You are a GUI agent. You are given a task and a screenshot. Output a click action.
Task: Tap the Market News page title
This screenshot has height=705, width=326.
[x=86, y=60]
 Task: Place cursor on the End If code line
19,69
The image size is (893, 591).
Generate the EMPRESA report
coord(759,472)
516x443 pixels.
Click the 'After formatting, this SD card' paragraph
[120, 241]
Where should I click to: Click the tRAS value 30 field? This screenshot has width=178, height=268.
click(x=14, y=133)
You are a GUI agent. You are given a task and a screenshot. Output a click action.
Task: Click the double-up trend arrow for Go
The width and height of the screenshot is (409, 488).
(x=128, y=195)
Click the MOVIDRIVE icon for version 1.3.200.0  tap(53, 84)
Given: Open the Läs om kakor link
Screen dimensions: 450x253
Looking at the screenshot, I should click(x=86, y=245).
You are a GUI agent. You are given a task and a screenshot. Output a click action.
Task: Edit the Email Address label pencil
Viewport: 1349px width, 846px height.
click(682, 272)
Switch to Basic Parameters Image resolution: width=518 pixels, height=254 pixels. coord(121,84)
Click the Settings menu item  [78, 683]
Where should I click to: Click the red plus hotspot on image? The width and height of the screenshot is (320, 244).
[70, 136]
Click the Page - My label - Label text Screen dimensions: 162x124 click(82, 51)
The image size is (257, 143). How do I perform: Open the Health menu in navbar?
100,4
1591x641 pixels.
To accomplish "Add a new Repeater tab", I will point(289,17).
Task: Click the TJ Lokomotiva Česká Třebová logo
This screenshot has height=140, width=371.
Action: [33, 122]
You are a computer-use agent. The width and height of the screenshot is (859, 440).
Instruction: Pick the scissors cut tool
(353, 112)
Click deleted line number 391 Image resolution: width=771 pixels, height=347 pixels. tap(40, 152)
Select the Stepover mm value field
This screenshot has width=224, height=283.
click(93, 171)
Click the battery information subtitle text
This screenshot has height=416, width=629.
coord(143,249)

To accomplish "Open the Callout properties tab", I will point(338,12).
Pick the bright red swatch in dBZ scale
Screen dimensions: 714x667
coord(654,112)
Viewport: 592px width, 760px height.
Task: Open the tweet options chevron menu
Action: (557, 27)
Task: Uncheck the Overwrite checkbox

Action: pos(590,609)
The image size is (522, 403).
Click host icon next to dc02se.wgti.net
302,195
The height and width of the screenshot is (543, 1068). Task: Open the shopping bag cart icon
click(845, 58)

----

WHAT THE TASK REQUIRES :: Show every line of the listing containing the string "resolution" by copying it.

REPLY ::
Switch to Basic Parameters Image resolution: width=518 pixels, height=254 pixels. coord(121,84)
Click deleted line number 391 Image resolution: width=771 pixels, height=347 pixels. tap(40, 152)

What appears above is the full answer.